(Records excerpted from a collection)
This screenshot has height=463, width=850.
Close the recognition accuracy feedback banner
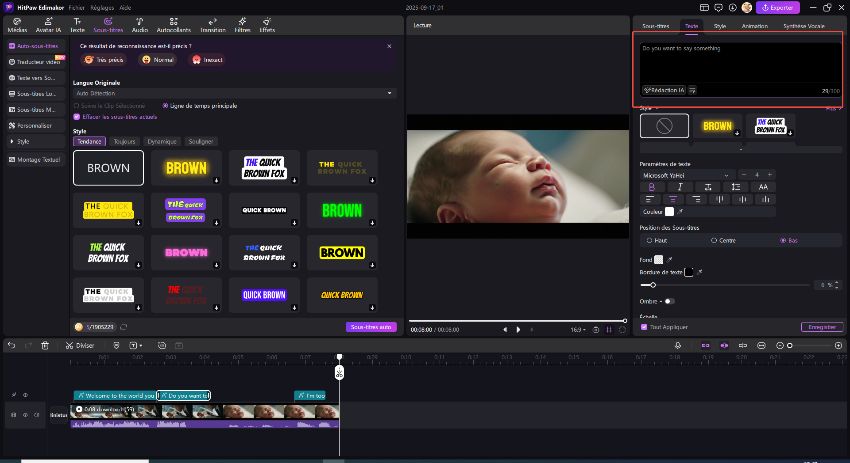pyautogui.click(x=389, y=47)

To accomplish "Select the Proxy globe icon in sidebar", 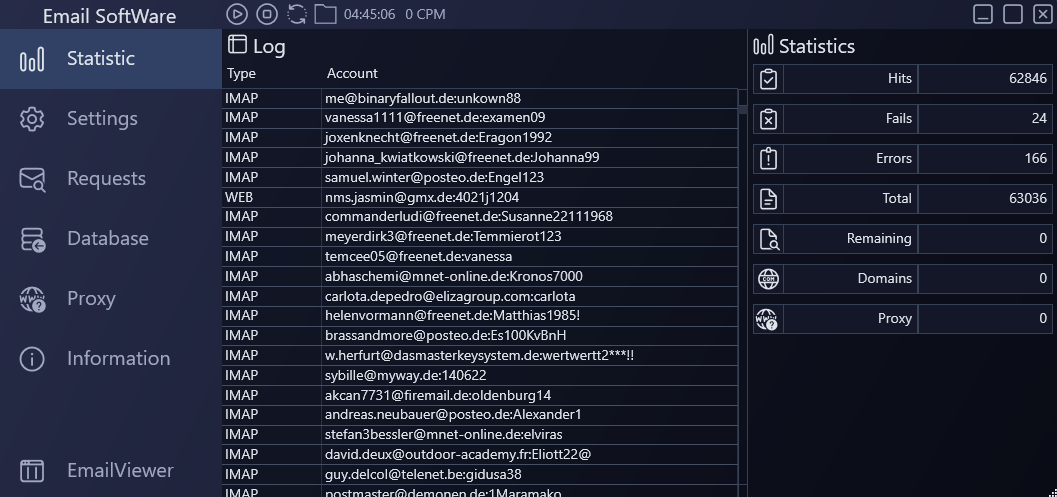I will click(x=32, y=299).
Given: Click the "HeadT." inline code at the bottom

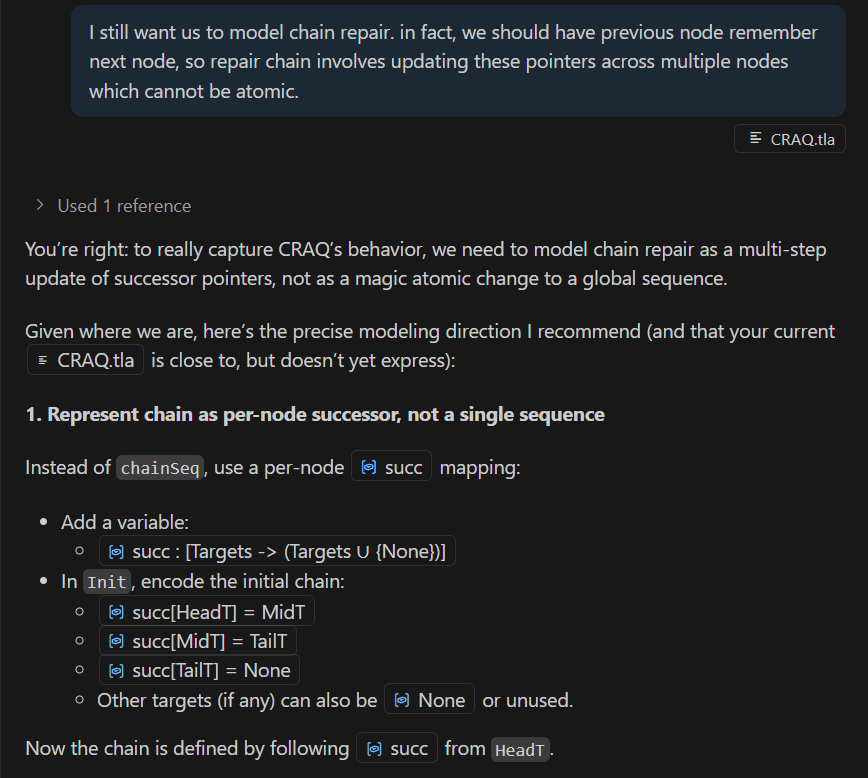Looking at the screenshot, I should coord(520,749).
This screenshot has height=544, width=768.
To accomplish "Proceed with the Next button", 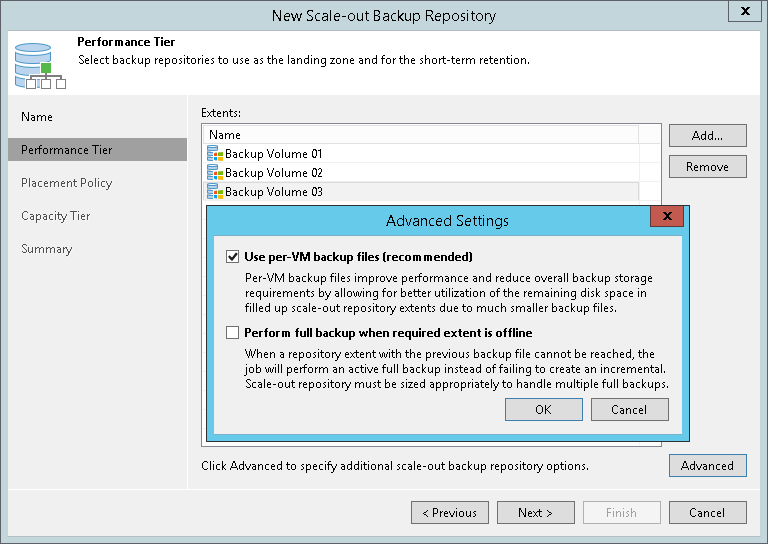I will pyautogui.click(x=535, y=513).
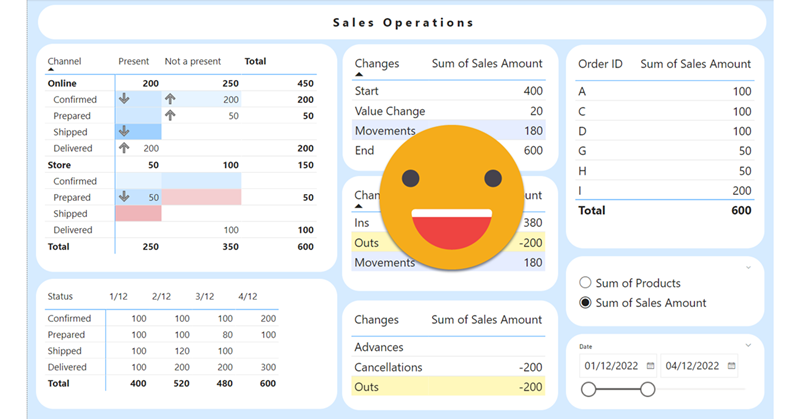801x419 pixels.
Task: Select Sum of Products radio option
Action: (x=586, y=283)
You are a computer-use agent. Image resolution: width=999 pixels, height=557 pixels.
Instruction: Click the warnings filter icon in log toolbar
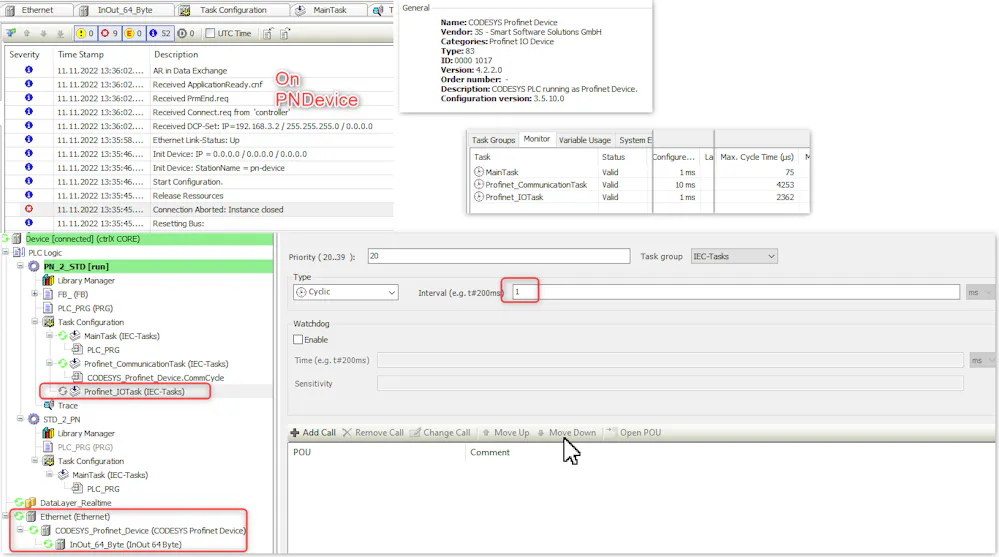point(83,33)
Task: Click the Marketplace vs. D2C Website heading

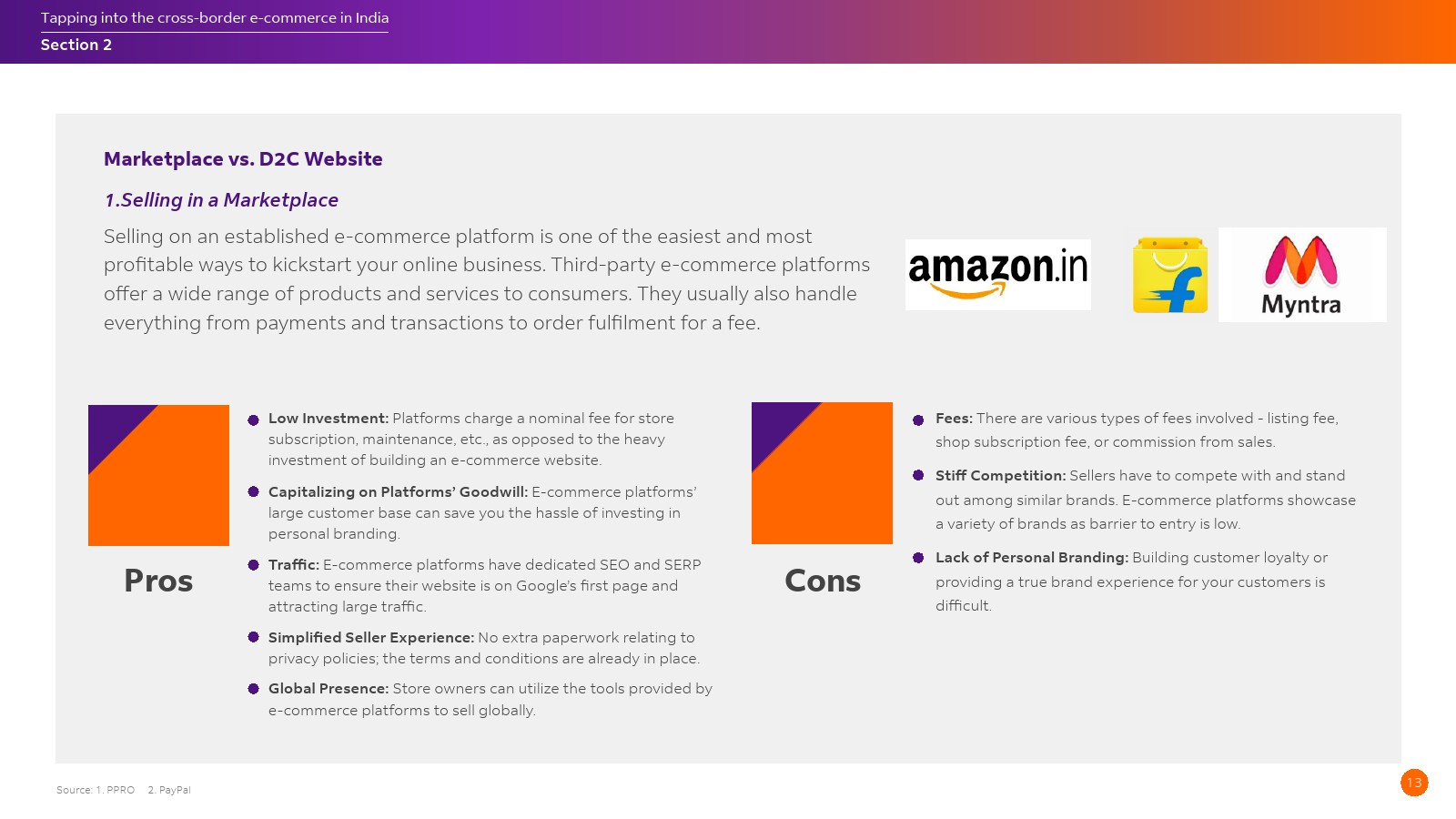Action: pyautogui.click(x=243, y=159)

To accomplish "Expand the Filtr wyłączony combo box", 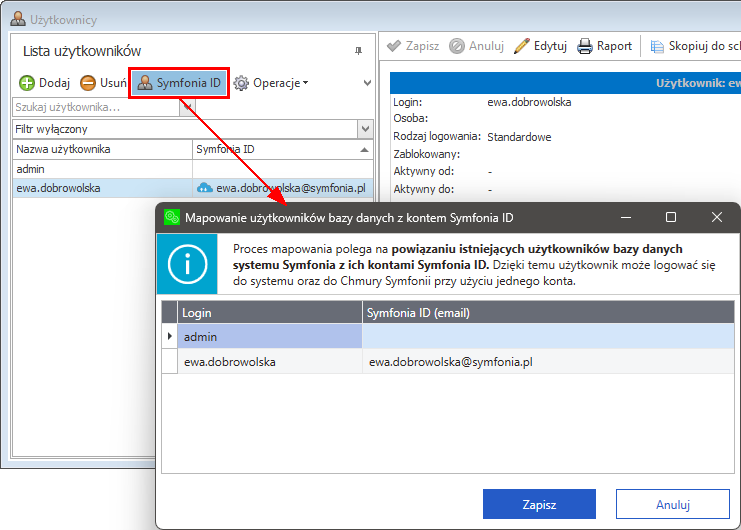I will [365, 128].
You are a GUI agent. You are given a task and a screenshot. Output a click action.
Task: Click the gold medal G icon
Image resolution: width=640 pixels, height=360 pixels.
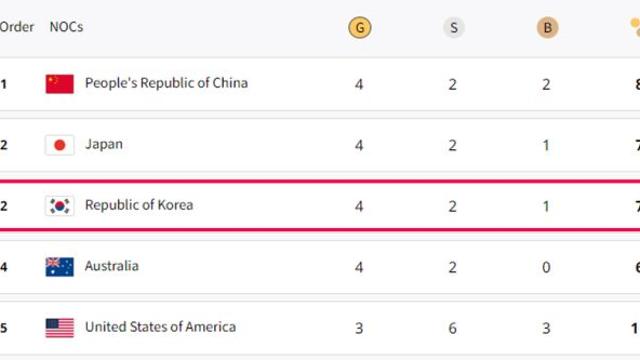360,27
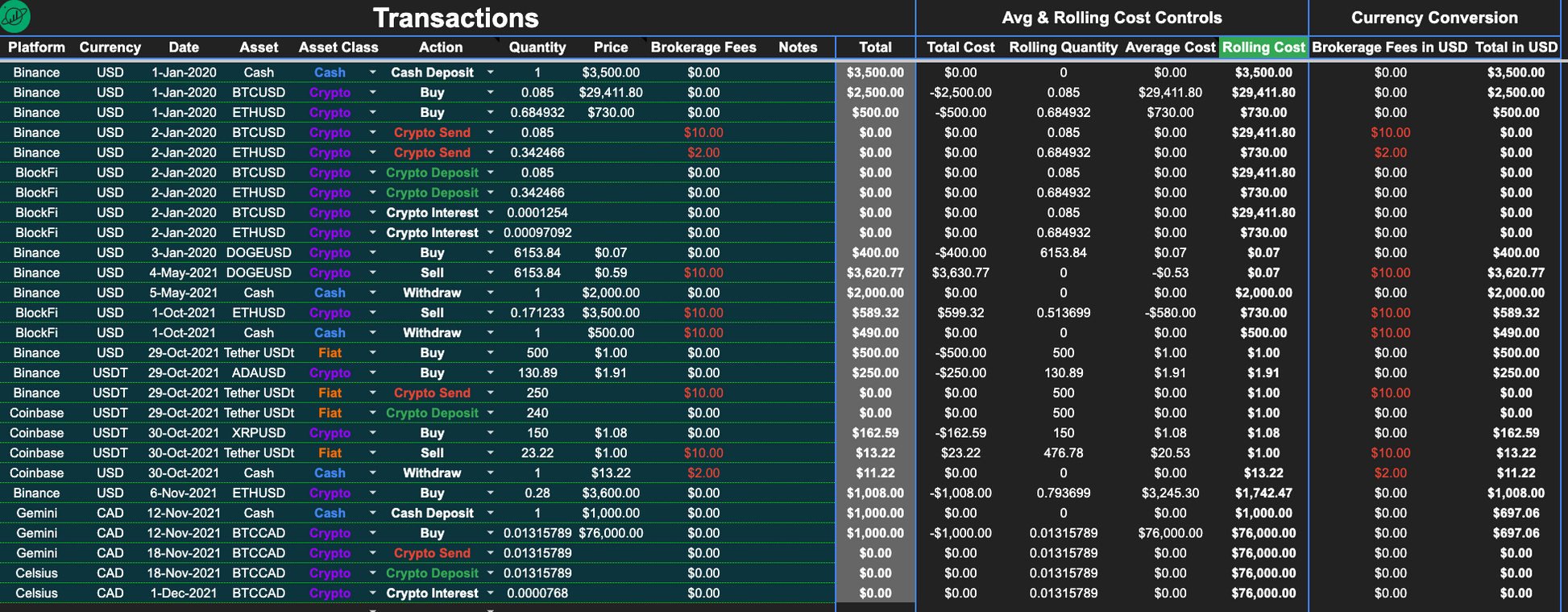Select the Brokerage Fees column header

(x=703, y=48)
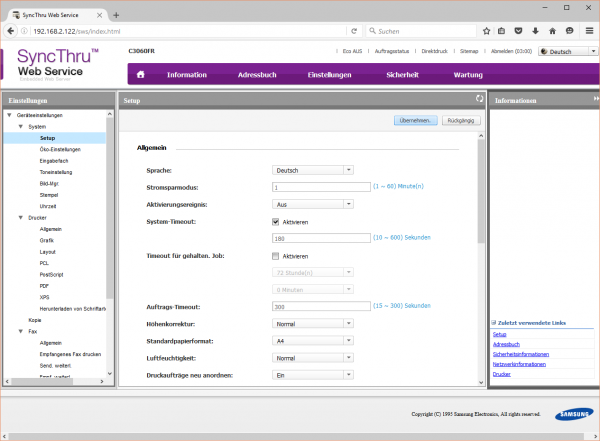
Task: Collapse the Informationen panel with arrow icon
Action: tap(595, 101)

What is needed:
All lines of the records above with the word "agent" in them are to be copied.

Solution for this exercise:
You are a computer-use agent. Image resolution: width=999 pixels, height=557 pixels.
You are a GUI agent. You are given a task and a screenshot. Output a click action.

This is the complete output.